10話 魔力の融合(1)
お父様が部屋から出た少し後にアレスが部屋に来た。銀のトレイの上には小さなカップが乗せてあり、リンゴのようなフルーティーな香りが漂ってくる。
「セレナ様、今夜はカモミールティーを淹れて参りました」
「ありがとう」
アレスからカップを受け取ると柔らかな香りが心を落ち着かせる。香りを楽しみながらカップに口をつけ一口飲む。温かさと甘さが心にゆっくりと広がって疲れが癒やされるような気がした。
「公爵様とお話はできましたか?」
アレスは私の前に立ち質問をしてきたが私は彼の言葉に少し眉を下げて困ったように答えた。
「えぇ、今までよりは話せたと思うわ」
カップを手に取りもう一口、喉に流し込む。
「セレナ様も少し変わられましたが……公爵様も少し変わられましたね」
アレスはいつもの無表情でそう言った。
「そうかしら?」
「えぇ、ほんの少しだけ……それがいい事であればよろしいですね、では私は下がります。マルセナ後は頼みましたよ」
「もちろんです、アレス様」
「おやすみなさいませ、セレナ様」
アレスは私に一礼し静かに部屋を出ていったが、さっきの彼の言葉は何だかあまり喜んでいるようには聞こえなかったことが少し引っかかった。
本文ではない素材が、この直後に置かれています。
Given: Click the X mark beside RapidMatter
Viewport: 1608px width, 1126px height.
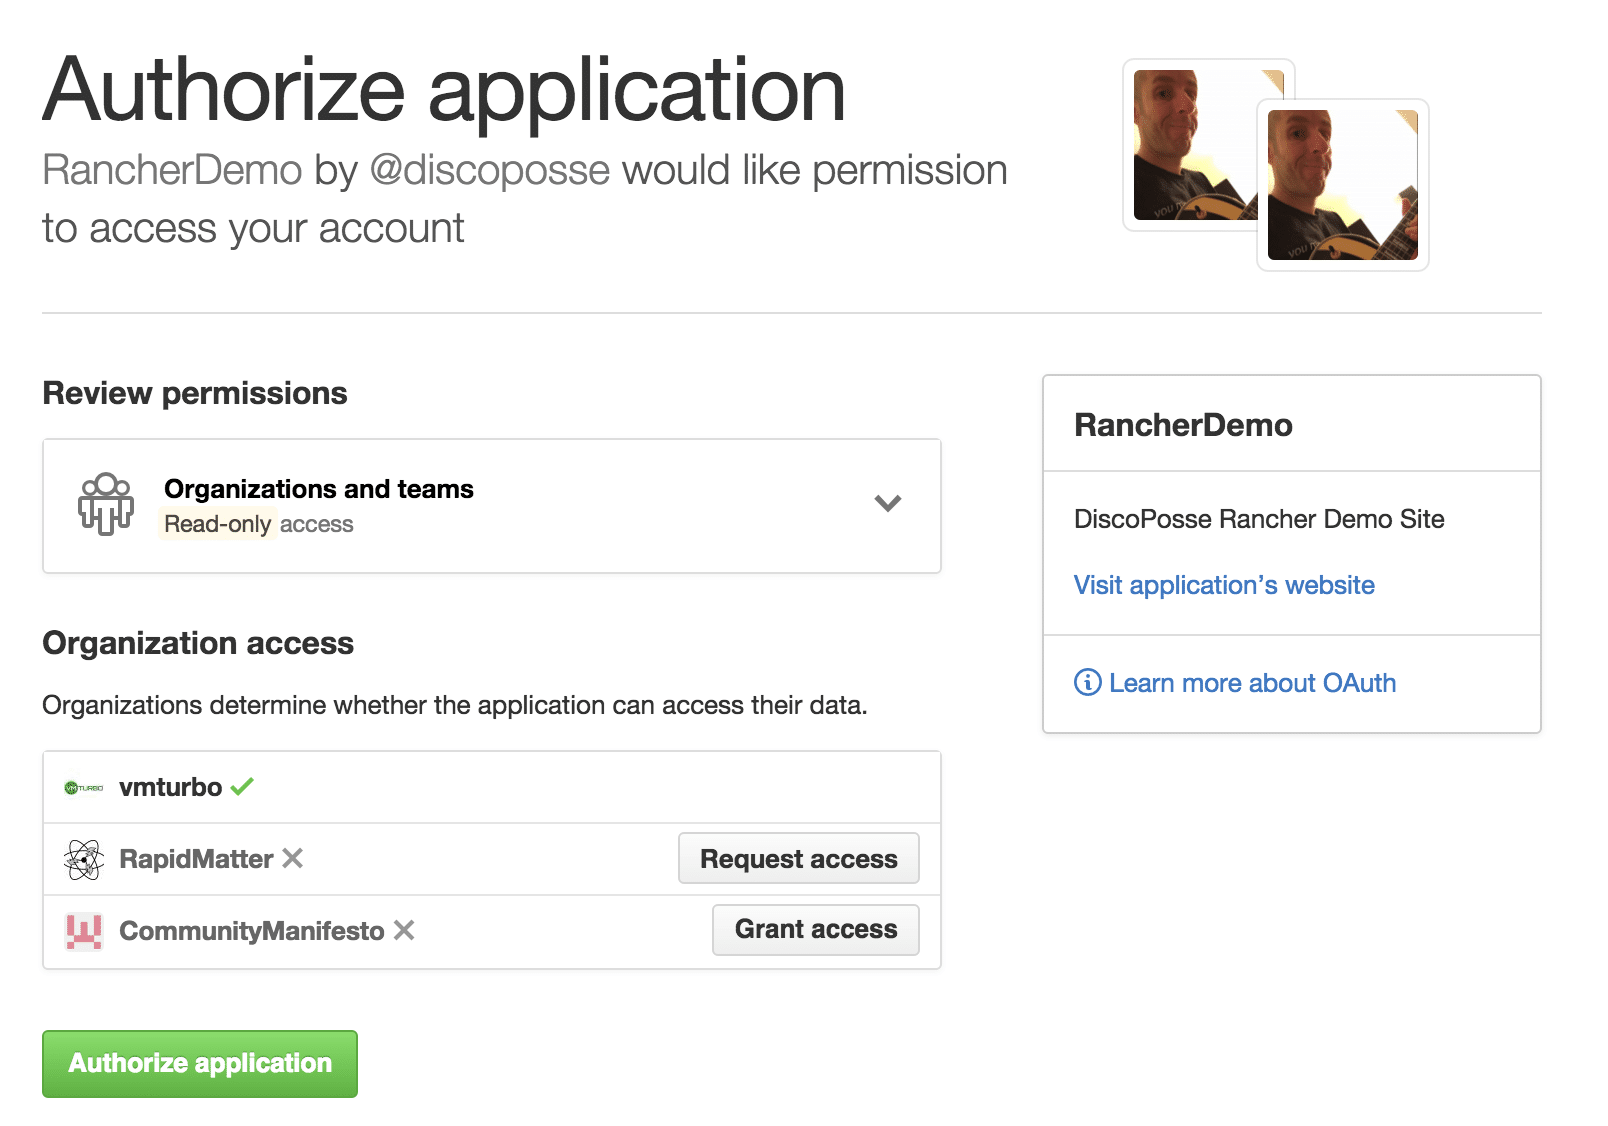Looking at the screenshot, I should click(x=292, y=858).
その後、マルセナと少し話をしながらカモミールティーをゆっくり飲み終わり彼女に片付けてもらった。
「では、セレナお嬢様、私も今夜はもう下がりますね、良い夢を。おやすみなさいませ」
「ありがとうマルセナ、おやすみなさい」
私の返事を聞いてマルセナはニコリと笑い一礼をして部屋を出た。
静まり返る部屋でベッドに体を預けて考える。
このまま何事もなく終わればいいのだけれど。
この旅の無事を祈って私は眠りに着いた。
※
次の日も馬車に結界を張って進み、予定通り領地に辿り着いた私たちはいよいよ洪水対策計画をはじめる。馬車が危険なくらい今日も雨足はひどい。
川も氾濫寸前の状態になりつつあった。
私たちは邸宅へ到着したが休む間もなく作戦を実行することに。
アリーを邸宅に残しカッパを着て外にでる。
最初は彼女もついてくると聞かなかったがアレスとお父様に止められ納得しないまま置いてきた。
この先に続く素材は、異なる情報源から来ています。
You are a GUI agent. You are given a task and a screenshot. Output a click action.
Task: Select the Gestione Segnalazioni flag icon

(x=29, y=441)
ちゃんと邸宅で大人しくしてくれてたらいいけど。強く雨が降る中、アリーが居る部屋の窓を見上げながらそう思った。
私たちは作戦決行場所へと移動する。
雨が強すぎて前が見えない。
「セレナッ!やはり、お前は危険だ!家に戻りなさい!」
お父様の叫ぶ声が聞こえる。
右手を上げながら顔に雨がかからないようにしてみるが、雨が強すぎてあまり意味がない。
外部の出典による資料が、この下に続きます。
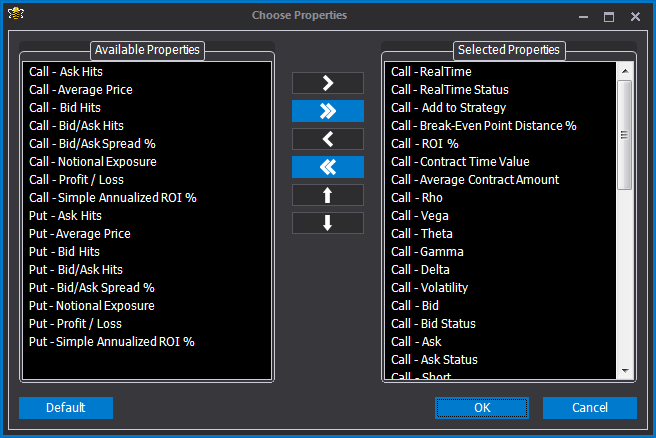Click the Selected Properties scrollbar thumb
The width and height of the screenshot is (656, 438).
point(625,135)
それくらい危ない状況だけどもうここまで来たら戻るリスクの方が高いと思う。
私はお父様に聞こえるように大きな声で自分の意思を伝える。
「大丈夫です、お父様!必ず、やり遂げます!」
「……分かった!しかし、無理はするな」
「もちろんです!」
何かいいたげだったが私の意思が固いのをみてお父様はそれ以上は何も言わなかった。
お父様が川下へ行き土魔法で新たな水路を作り流す、私は川上からレオティス団長と川沿いに高くはない壁を作りながら街を目指し逃げ遅れた人がいないかを確認する。
私の護衛にはレオティス団長がそばに居たからアレスとマルセナは領地内の市民の誘導へと向かった。
作戦がはじまり、お父様が土魔法を使うがやはり凄かった。
アリーの魔力量が多いのはおそらくお父様譲りなのだろう。
私たちの作戦は滞りなく上手く行った。
これなら、多分大丈夫だ。
お父様と合流して邸宅に戻ろうとしたそのとき、逃げ遅れたのか小さな女の子の二人が川縁を走っていた。
まだ市民がいたなんて!
少女たちに駆け寄ろうとしたらバキバキと大きな音が聞こえてきた。
音がした方を見ると土の壁に少しずつヒビが入り始めていた。
もしかして、水圧に耐えられなくてヒビが入り始めてるの!
「危ない!」
私は少女たちの所へ駆け出していた。
私が駆け出したと同時に後ろからバキンッと大きな音共に爆発音が響き渡り、凄まじい風圧が辺りに吹いた。
いったい、何が起きたの!
私は風圧に耐えながらもう一度、土の障壁に目をやるとそこには障壁と同じくらいの大きさの黒いオオカミのような生物がこちらを睨みつけていた。
その姿は異様で異形だった。
形は確かにオオカミのようにみえるが全身が真っ黒で、まるで黒いモヤがその形をなしているようだった。
そして、風圧で尻餅をついている少女たちを睨む目は真っ赤に光り、怒りを抱いているように見えた。